AS FILED WITH THE SECURITIES AND EXCHANGE COMMISSION ON JULY 22, 2005

                                                     REGISTRATION NO. 333-106625
--------------------------------------------------------------------------------

                       SECURITIES AND EXCHANGE COMMISSION
                             WASHINGTON, D.C. 20549

                              --------------------

                         POST EFFECTIVE AMENDMENT NO. 3
                                       TO
                                    FORM S-3
             REGISTRATION STATEMENT UNDER THE SECURITIES ACT OF 1933

                         ------------------------------

                    INTEGRA LIFESCIENCES HOLDINGS CORPORATION
             (EXACT NAME OF REGISTRANT AS SPECIFIED IN ITS CHARTER)

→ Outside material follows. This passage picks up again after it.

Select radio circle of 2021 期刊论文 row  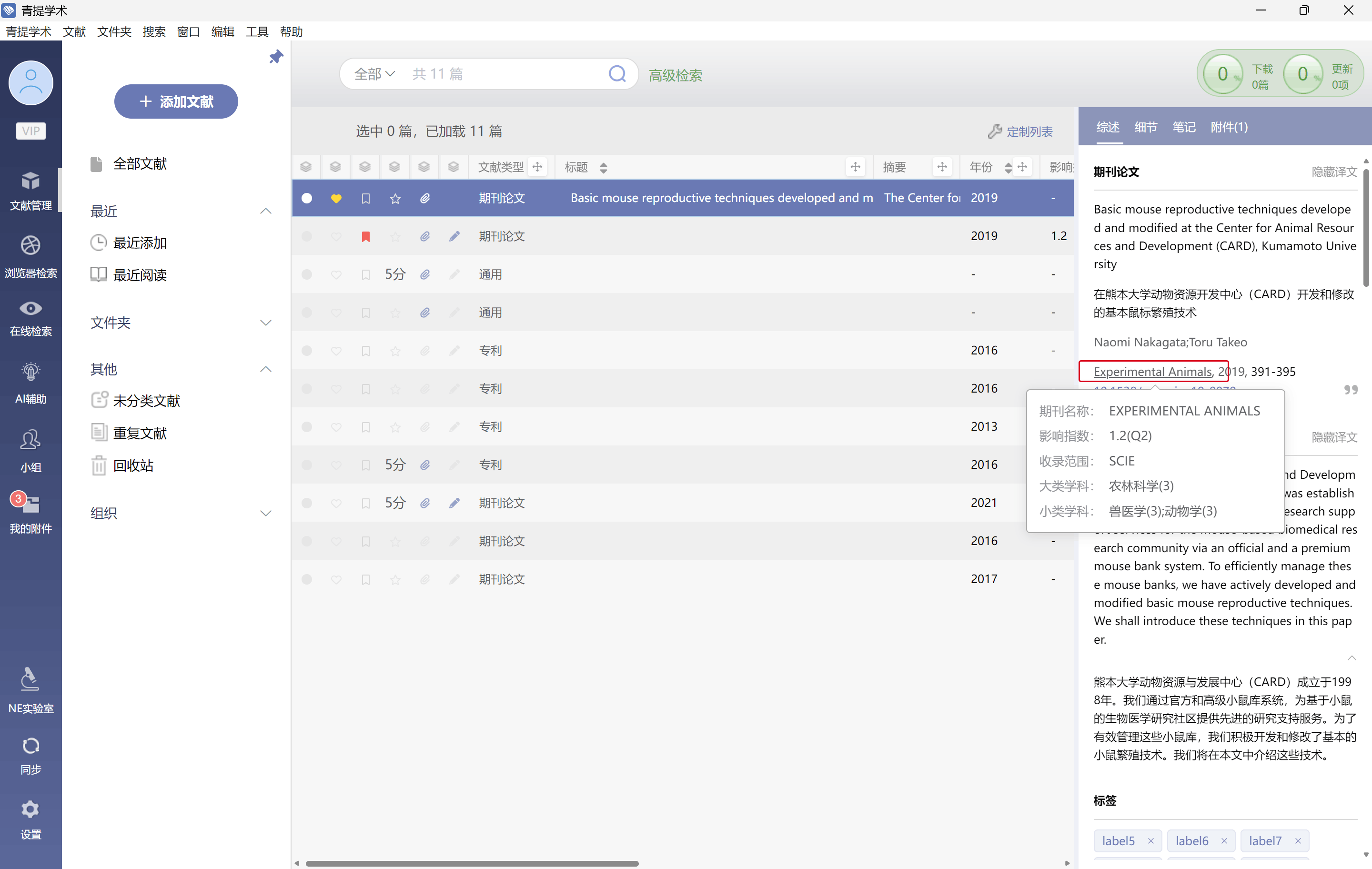(306, 503)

           DELAWARE                                             51-0317849
(STATE OR OTHER JURISDICTION OF                              (I.R.S. EMPLOYER
INCORPORATION OR ORGANIZATION)                            IDENTIFICATION NUMBER)

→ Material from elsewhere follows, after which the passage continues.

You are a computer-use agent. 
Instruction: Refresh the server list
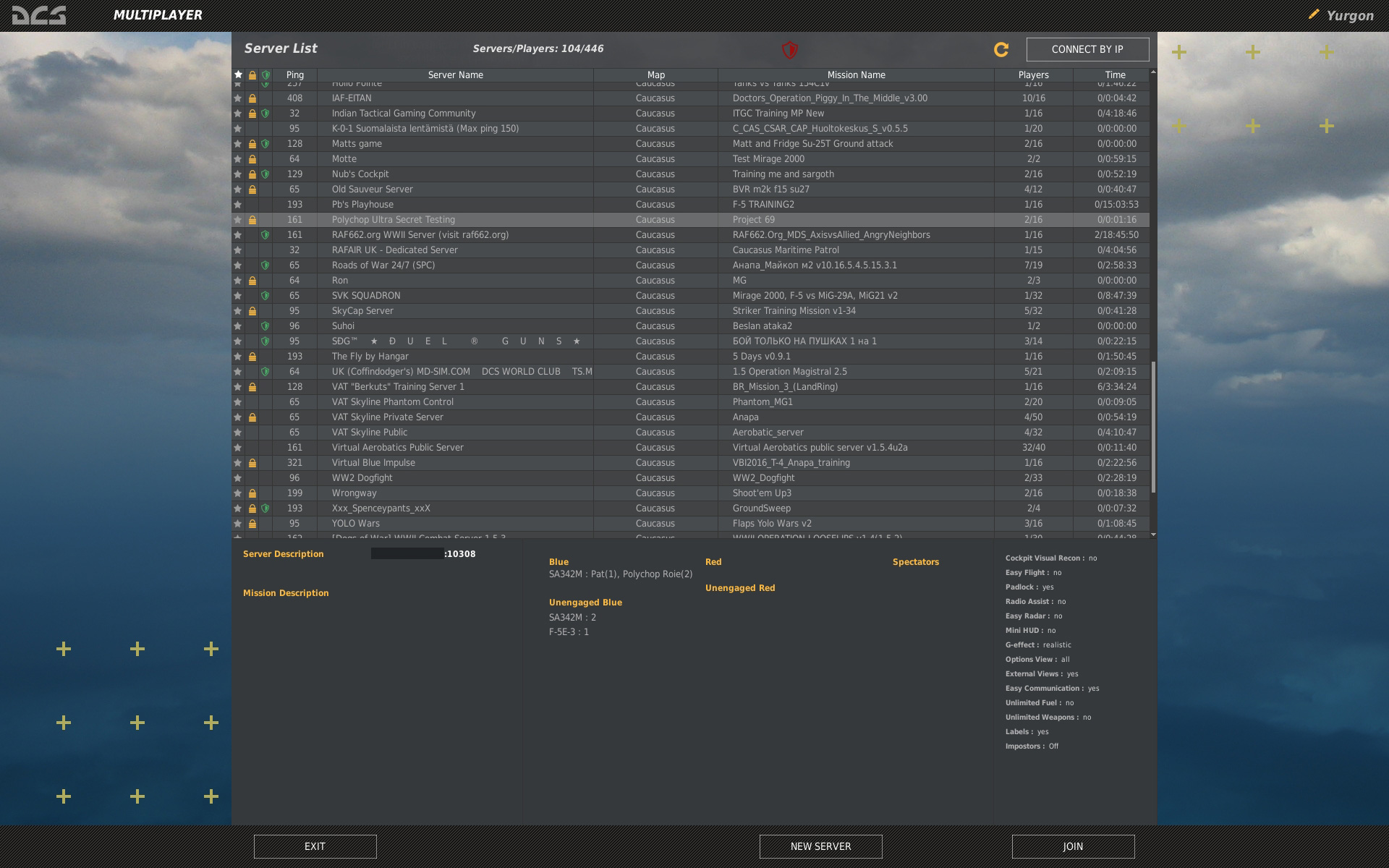click(x=1001, y=49)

                              311 ENTERPRISE DRIVE
                              PLAINSBORO, NJ 08536
                                 (609) 275-0500
    (ADDRESS, INCLUDING ZIP CODE, AND TELEPHONE NUMBER, INCLUDING AREA CODE,
                  OF REGISTRANT'S PRINCIPAL EXECUTIVE OFFICES)

                        --------------------------------

                JOHN B. HENNEMAN, III                           COPY TO:
   EXECUTIVE VICE PRESIDENT, CHIEF ADMINISTRATIVE
                OFFICER & SECRETARY                         MICHAEL D. LEVIN
                311 ENTERPRISE DRIVE                      LATHAM & WATKINS LLP
                PLAINSBORO, NJ 08536                       233 S. WACKER DRIVE
                   (609) 275-0500                        CHICAGO, ILLINOIS 60606
  (NAME, ADDRESS, INCLUDING ZIP CODE, AND TELEPHONE          (312) 876-7700
 NUMBER, INCLUDING AREA CODE, OF AGENT FOR SERVICE)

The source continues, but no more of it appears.